**EXERCISE SET:**
1. In the interview below, under which professor did Natasa Biza study at the Athens School of Fine Arts?
2. Decide whether each statement agrees with the interview below, and back each answer with the deciding words from it. (a) Natasa Biza studied at an academy in Rome. (b) Her work has been shown only in Greece. (c) She has recently been working with a workshop run by the Municipality of Paros.

Natasa Biza

Interview: Evanna Venardou | Photo: Nikos Zappas

Things are not only good to use, but also good to think about

For Natasa Biza, all it takes is a minor detail that would go unnoticed by the rest of us to stimulate an aesthetic insight, which in turn disrupts life’s balances, and awakens thinking. The distinguished artist studied at the Athens School of Fine Arts (under Professor Yannis Psychopedis) and the Academy of Fine Arts in Rome. Her work has been featured in a number of solo and group exhibitions at home and abroad. Recently, she has been collaborating with the Visual Arts Workshop run by the Municipality of Paros.

Where do you draw your inspiration from in Paros?
Paros is my home place. It’s not easy to talk about a deeply-rooted love.

1,320 glasses mechanically vibrate, producing sound. What idea or feeling do you wish to convey to the public with this work?

**PROVIDED MATERIAL:**
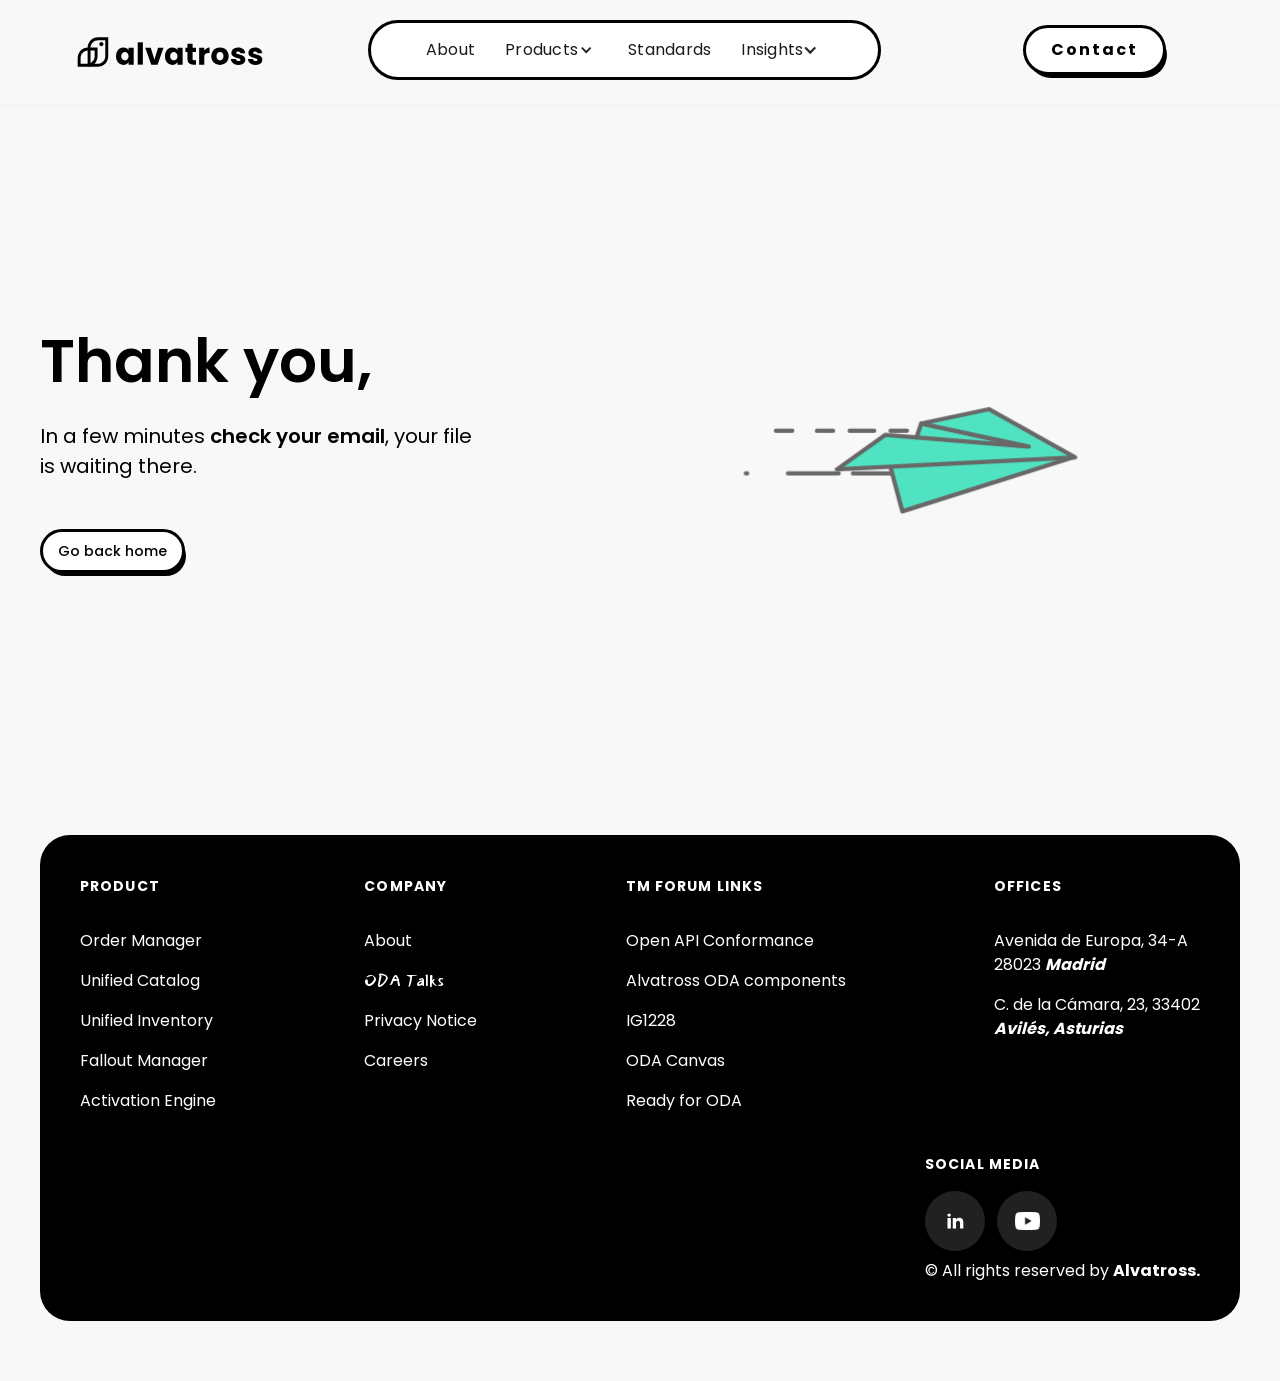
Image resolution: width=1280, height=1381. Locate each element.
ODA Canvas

**OUTPUTS FOR THE TASKS:**
1. Yannis Psychopedis

2.
(a) Yes: "the Academy of Fine Arts in Rome"
(b) No: "featured in a number of solo and group exhibitions at home and abroad"
(c) Yes: "Recently, she has been collaborating with the Visual Arts Workshop run by the Municipality of Paros"